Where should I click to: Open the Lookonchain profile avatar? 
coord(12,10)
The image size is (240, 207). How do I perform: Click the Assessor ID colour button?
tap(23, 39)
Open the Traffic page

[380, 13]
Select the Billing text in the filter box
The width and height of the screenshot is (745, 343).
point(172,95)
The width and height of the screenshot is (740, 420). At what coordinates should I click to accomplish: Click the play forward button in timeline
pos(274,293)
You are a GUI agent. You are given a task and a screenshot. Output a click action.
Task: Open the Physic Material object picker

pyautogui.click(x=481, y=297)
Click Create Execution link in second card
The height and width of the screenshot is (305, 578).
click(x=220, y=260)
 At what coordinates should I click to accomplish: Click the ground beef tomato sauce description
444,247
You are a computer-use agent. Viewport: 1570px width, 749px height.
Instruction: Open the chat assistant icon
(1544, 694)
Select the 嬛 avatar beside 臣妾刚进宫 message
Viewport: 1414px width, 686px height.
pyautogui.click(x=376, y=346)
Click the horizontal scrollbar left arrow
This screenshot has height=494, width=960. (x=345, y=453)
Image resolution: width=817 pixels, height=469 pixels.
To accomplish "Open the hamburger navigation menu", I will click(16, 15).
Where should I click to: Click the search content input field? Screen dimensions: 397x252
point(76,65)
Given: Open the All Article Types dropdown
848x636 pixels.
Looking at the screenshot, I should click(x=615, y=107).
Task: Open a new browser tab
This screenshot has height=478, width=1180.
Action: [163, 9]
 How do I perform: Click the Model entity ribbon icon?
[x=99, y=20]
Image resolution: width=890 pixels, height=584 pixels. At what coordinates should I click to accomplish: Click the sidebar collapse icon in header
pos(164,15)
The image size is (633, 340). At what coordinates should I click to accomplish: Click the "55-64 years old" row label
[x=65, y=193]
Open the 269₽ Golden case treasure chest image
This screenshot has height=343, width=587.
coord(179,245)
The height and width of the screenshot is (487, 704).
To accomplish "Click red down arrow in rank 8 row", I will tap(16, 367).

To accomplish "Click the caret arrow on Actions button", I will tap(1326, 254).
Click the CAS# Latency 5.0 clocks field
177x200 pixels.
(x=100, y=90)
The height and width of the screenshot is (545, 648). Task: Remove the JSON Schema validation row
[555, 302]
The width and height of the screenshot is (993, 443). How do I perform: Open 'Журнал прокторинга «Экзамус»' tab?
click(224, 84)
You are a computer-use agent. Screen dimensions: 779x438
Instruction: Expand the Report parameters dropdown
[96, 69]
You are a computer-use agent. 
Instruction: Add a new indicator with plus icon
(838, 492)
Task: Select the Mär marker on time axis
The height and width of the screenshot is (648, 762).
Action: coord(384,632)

━━━━

The lines from the one containing "How do I perform: Click the Model" to the final line of the listing above must be set down exactly, both included.

 How do I perform: Click the Model entity ribbon icon?
[x=99, y=20]
Image resolution: width=890 pixels, height=584 pixels. At what coordinates should I click to accomplish: Click the sidebar collapse icon in header
pos(164,15)
The image size is (633, 340). At what coordinates should I click to accomplish: Click the "55-64 years old" row label
[x=65, y=193]
Open the 269₽ Golden case treasure chest image
This screenshot has height=343, width=587.
coord(179,245)
The height and width of the screenshot is (487, 704).
To accomplish "Click red down arrow in rank 8 row", I will tap(16, 367).

To accomplish "Click the caret arrow on Actions button", I will tap(1326, 254).
Click the CAS# Latency 5.0 clocks field
177x200 pixels.
(x=100, y=90)
The height and width of the screenshot is (545, 648). Task: Remove the JSON Schema validation row
[555, 302]
The width and height of the screenshot is (993, 443). How do I perform: Open 'Журнал прокторинга «Экзамус»' tab?
click(224, 84)
You are a computer-use agent. Screen dimensions: 779x438
Instruction: Expand the Report parameters dropdown
[96, 69]
You are a computer-use agent. 
Instruction: Add a new indicator with plus icon
(838, 492)
Task: Select the Mär marker on time axis
The height and width of the screenshot is (648, 762).
Action: coord(384,632)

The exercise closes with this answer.